Copy the entries word for word, starting with the line containing "To Date (33, 283)" and ending with the line containing "Collections (194, 27)", both included.

>> begin Exercise data

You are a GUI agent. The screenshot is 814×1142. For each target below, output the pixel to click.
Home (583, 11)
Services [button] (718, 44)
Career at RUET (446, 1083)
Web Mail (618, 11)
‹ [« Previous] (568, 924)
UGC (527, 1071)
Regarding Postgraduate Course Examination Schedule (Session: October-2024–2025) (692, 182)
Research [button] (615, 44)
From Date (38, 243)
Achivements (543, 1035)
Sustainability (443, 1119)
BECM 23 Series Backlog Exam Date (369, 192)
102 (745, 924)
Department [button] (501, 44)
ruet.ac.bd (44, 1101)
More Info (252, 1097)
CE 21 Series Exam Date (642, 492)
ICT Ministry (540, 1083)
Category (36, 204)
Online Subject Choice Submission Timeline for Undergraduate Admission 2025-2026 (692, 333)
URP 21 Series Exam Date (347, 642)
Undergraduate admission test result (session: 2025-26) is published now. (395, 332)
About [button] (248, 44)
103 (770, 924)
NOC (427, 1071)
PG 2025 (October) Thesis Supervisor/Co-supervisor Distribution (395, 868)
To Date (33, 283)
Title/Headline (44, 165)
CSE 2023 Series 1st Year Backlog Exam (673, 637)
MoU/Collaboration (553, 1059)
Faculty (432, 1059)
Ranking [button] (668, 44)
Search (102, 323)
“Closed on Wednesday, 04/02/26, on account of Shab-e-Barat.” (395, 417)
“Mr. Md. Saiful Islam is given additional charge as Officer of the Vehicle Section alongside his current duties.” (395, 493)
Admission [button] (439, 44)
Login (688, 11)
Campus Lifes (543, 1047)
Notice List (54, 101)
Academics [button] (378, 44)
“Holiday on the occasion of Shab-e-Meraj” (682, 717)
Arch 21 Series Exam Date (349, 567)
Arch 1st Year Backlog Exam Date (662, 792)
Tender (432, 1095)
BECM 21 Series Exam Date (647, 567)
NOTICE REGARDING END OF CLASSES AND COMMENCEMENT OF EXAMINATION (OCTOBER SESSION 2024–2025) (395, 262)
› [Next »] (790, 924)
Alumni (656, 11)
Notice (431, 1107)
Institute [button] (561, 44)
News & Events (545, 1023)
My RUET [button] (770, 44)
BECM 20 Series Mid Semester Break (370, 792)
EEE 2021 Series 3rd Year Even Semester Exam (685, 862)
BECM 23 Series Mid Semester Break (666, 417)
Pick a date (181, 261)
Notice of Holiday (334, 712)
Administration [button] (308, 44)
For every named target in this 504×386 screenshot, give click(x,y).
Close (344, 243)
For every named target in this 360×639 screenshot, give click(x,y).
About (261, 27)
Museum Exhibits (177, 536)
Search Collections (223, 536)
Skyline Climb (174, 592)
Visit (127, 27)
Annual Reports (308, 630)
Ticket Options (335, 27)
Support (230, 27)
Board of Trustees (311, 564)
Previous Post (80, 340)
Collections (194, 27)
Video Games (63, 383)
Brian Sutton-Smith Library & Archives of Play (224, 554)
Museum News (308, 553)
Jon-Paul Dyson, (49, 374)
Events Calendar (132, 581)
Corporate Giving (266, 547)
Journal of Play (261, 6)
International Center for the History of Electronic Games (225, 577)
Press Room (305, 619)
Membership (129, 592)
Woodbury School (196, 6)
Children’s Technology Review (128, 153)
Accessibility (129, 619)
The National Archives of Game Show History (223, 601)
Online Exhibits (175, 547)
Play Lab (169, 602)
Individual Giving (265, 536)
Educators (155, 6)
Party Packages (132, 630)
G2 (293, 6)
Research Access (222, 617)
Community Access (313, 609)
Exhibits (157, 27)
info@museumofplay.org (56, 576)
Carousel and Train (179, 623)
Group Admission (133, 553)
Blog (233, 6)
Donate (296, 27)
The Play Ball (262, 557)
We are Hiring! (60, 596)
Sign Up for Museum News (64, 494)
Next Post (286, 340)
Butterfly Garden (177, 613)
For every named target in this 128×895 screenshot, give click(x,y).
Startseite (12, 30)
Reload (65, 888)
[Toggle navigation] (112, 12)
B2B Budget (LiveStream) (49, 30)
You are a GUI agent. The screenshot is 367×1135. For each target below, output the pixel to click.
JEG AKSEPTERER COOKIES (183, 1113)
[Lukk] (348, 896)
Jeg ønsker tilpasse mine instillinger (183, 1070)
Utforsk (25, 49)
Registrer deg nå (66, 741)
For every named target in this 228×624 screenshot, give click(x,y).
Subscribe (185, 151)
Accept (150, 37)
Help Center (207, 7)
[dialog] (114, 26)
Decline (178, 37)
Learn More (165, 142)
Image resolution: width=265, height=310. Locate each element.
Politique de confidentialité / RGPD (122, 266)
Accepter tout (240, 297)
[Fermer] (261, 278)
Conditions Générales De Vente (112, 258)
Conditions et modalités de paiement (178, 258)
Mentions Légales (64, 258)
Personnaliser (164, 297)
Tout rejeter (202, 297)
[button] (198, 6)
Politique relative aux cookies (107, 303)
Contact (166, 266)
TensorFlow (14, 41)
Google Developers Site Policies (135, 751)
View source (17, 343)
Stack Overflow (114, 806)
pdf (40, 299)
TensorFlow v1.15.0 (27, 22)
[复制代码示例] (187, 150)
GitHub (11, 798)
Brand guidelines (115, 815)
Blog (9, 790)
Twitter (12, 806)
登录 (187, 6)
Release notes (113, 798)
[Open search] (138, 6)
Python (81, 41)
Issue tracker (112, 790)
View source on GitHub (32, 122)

>> end Exercise data

Answer to the task:
To Date (33, 283)
Title/Headline (44, 165)
CSE 2023 Series 1st Year Backlog Exam (673, 637)
MoU/Collaboration (553, 1059)
Faculty (432, 1059)
Ranking [button] (668, 44)
Search (102, 323)
“Closed on Wednesday, 04/02/26, on account of Shab-e-Barat.” (395, 417)
“Mr. Md. Saiful Islam is given additional charge as Officer of the Vehicle Section alongside his current duties.” (395, 493)
Admission [button] (439, 44)
Login (688, 11)
Campus Lifes (543, 1047)
Notice List (54, 101)
Academics [button] (378, 44)
“Holiday on the occasion of Shab-e-Meraj” (682, 717)
Arch 21 Series Exam Date (349, 567)
Arch 1st Year Backlog Exam Date (662, 792)
Tender (432, 1095)
BECM 21 Series Exam Date (647, 567)
NOTICE REGARDING END OF CLASSES AND COMMENCEMENT OF EXAMINATION (OCTOBER SESSION 2024–2025) (395, 262)
› [Next »] (790, 924)
Alumni (656, 11)
Notice (431, 1107)
Institute [button] (561, 44)
News & Events (545, 1023)
My RUET [button] (770, 44)
BECM 20 Series Mid Semester Break (370, 792)
EEE 2021 Series 3rd Year Even Semester Exam (685, 862)
BECM 23 Series Mid Semester Break (666, 417)
Pick a date (181, 261)
Notice of Holiday (334, 712)
Administration [button] (308, 44)
For every named target in this 504×386 screenshot, give click(x,y).
Close (344, 243)
For every named target in this 360×639 screenshot, give click(x,y).
About (261, 27)
Museum Exhibits (177, 536)
Search Collections (223, 536)
Skyline Climb (174, 592)
Visit (127, 27)
Annual Reports (308, 630)
Ticket Options (335, 27)
Support (230, 27)
Board of Trustees (311, 564)
Previous Post (80, 340)
Collections (194, 27)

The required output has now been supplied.